Tesco Lab’s NextGen API now live!

I’m delighted to relay to you that the brand new Tesco Labs API is now live. This next-generation API use the latest cloud tech to give you access to grocery product information at Tesco.

Tesco Labs software engineer Pablo Coberly has posted an article on the Tesco Labs website introducing the new API and the new developers’ portal to set up your dev account.

I’ve already created an account and I’m coding a test app (called, of course, Testy McTestFace) to try it out.

This news comes after a recent decision by Tesco Labs to connect the Tesco grocery platform to the app / api connection platform called If This Then That (IFTTT). Using IFTTT, customers can automate adding to basket and other rules (indeed Tesco Labs and their IFTTT fans have already provided 33 rule sets (known as recipes) at the time of publishing this article; for example:

I haven’t spoken with any of the Labsters about this, but my take on them creating these latest-generation services is that Tesco Labs is all about experimenting and testing new innovative ideas with their customers and colleagues. Each tested idea may be virally successful at one extreme, and it may fail at the other extreme, but Tesco Labs is prepared to take the risk and learn. No doubt they will listen to feedback and tune the IFTTT service to give it the best chance of success. They will also learn the real patterns of usage which they can use to consider new services of this sort.

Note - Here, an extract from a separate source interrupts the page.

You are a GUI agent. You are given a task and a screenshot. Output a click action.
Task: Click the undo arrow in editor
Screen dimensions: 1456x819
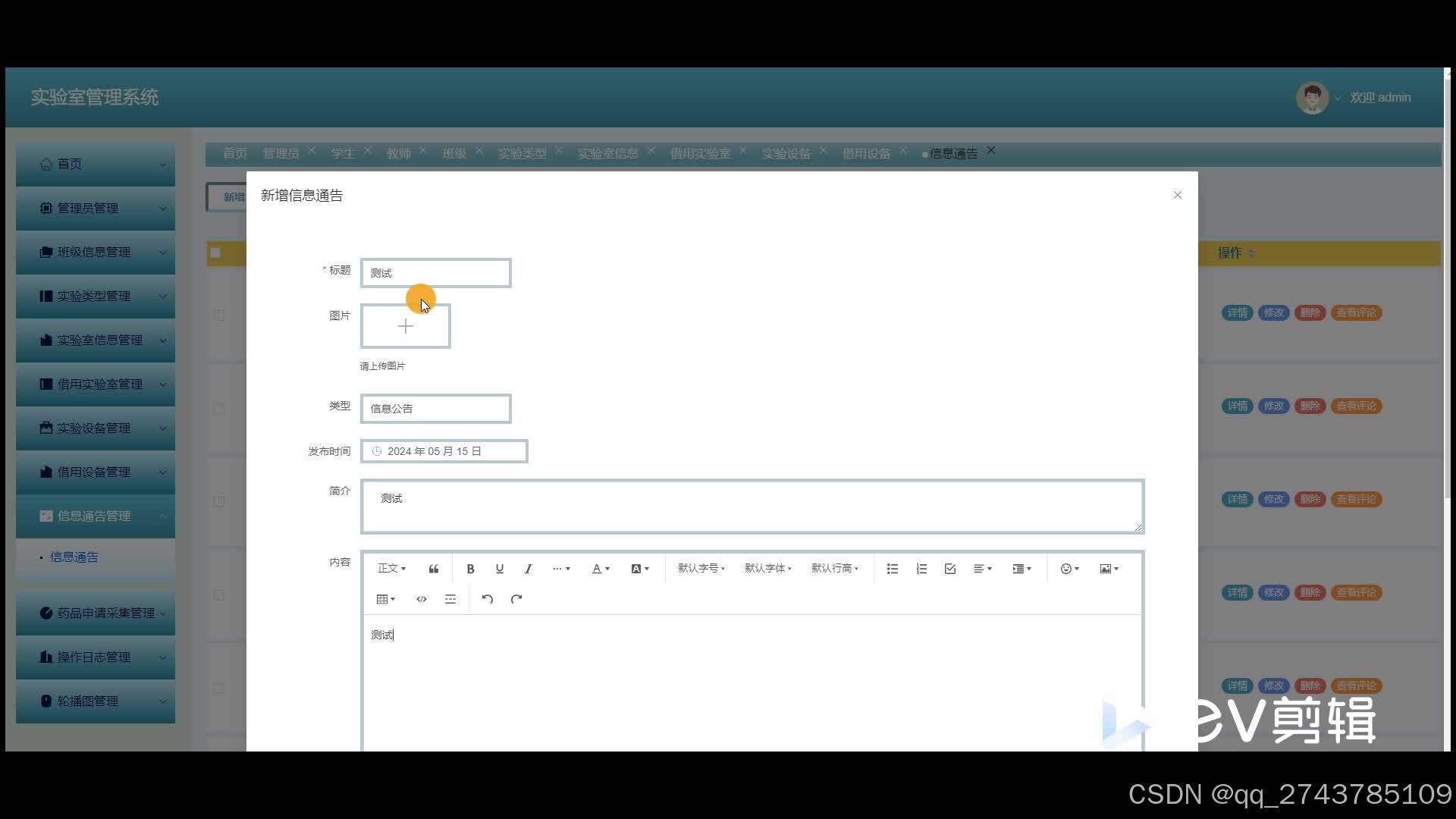488,599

In addition, IFTTT is one of the ‘friendliest’ API services to use. Unlike most APIs, no programming knowledge is required. It is the closest API yet to reaching a much larger base of customers – particularly millennials who have grown up in the digital world are likely to understand the concepts behind IFTTT much more readily. For Tesco Labs to provide their service through IFTTT recipes means they reach out to this new group in an innovative manner.

I would also say that, based on my many years at Tesco.com, using IFTTT would be part of a continuing plan to simplify online grocery shopping and tune it to work best with busy customer lifestyles. Many customers who use grocery home shopping are ‘time poor’, and ways that can be found to make it simple and easy to shop groceries really win over customers. Using automated rules to add items to a basket are perfectly suited to this goal.

And lets face it: Using services such as APIs and IFTTT mean that Tesco can provide controlled access to their online grocery service for third parties. The alternative is that you cause others to satisfy that unmet need through unauthorised and uncontrollable web-page ‘scraping’.

So well done Tesco Labsters, another reason I hold you up as the definitive innovation group in the UK!